Snorkel AI Accelerates Foundation Model Adoption With Data-centric AI


Introduces Data-centric Foundation Model Development to bridge the adaptation and deployment gaps between foundation models and enterprise AI

The data-centric AI platform company Snorkel AI introduced Data-centric Foundation Model Development for enterprises to unlock complex, performance-critical use cases with GPT-3, RoBERTa, T5, and other foundation models. With this launch, enterprise data science and machine learning teams can overcome adaptation and deployment challenges by creating large, domain-specific datasets to fine-tune foundation models and using them to build smaller, specialised models deployable within governance and cost constraints. New capabilities for Data-centric Foundation Model Development are available within Snorkel Flow, the company’s flagship platform, in preview.
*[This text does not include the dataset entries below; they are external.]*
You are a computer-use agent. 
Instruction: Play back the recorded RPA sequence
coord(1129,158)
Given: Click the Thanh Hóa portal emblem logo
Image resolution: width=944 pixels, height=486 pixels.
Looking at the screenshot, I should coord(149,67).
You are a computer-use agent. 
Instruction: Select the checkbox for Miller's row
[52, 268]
Foundation models such as GPT-3, DALL-E-2, Stable Diffusion, and more offer a lot of promise for generative, creative, and exploratory tasks. But enterprises still need to be closer to deploying foundation models in production for complex, performance-critical NLP and other automation use cases. Enterprises need large volumes of domain- and task-specific labelled training data to adapt foundation models for domain-specific use. Creating these high-quality training datasets with traditional, manual data labelling approaches is painfully slow and expensive. Moreover, foundation models are incredibly costly to develop and maintain and pose governance constraints when deploying in production.

These challenges must be addressed before enterprises can reap the benefits of foundation models. Snorkel Flow’s Data-centric Foundation Management Development is a new paradigm for enterprise AI/ML teams to overcome the adaptation and deployment challenges currently blocking them from using foundation models to accelerate AI development.

Using early versions of Data-centric Foundation Management Development, AI/ML teams have built and deployed highly-accurate NLP applications in days:

  • A top US bank improved accuracy from 25.5 per cent to 91.5 per cent when extracting information from complex, multi-hundred-page long contracts.
  • A global home goods e-commerce company improved accuracy by 7-22 per cent when classifying products from descriptions and reduced development time from four weeks to one day.
  • Pixability distilled knowledge from foundation models and built smaller classification models with more than 90% accuracy in days.
  • Snorkel AI research team and partners from Stanford University and Brown University have achieved the same quality as a fine-tuned GPT-3 model with a model that was over 1000x smaller on LEDGAR, a complex 100-class legal benchmark task.

“With over 500 hours of content created on YouTube every minute, we need to constantly and accurately categorize billions of videos to make sure we fully understand the context of videos so that advertisers can be sure they are running their ads on brand suitable content,” said Jackie Swansburg Paulino, Chief Product Officer at Pixability. “With Snorkel Flow, we can apply data-centric workflows to distill knowledge from foundation models and build high-cardinality classification models with more than 90% accuracy in days.”

Enterprise Foundation Model Management Suite features include:

  • Foundation Model Fine-tuning to create large, domain-specific training datasets to fine-tune and adapt foundation models for enterprise use cases with production-grade accuracy.
  • Foundation Model Warm Start to use foundation models and state-of-the-art zero- and few-shot learning to auto-label training data with a push of a button to train deployable models.
  • Foundation Model Prompt Builder to develop, evaluate, and combine prompts to tune and correct the output of foundation models to precisely label datasets and train deployable models.

“Enterprises have struggled to harness the power of foundation models like GPT-3 and DALL-E due to fundamental adaptation and deployment challenges. To work in real enterprise use cases, foundation models need to be adapted using task-specific training data and need to clear major deployment challenges around cost and governance,” said Alex Ratner, CEO and co-founder at Snorkel AI. “Snorkel Flow’s unique data-centric approach provides the necessary bridge between foundation models and enterprise AI, solving the adaptation and deployment challenges so enterprises can achieve real value from foundation models.”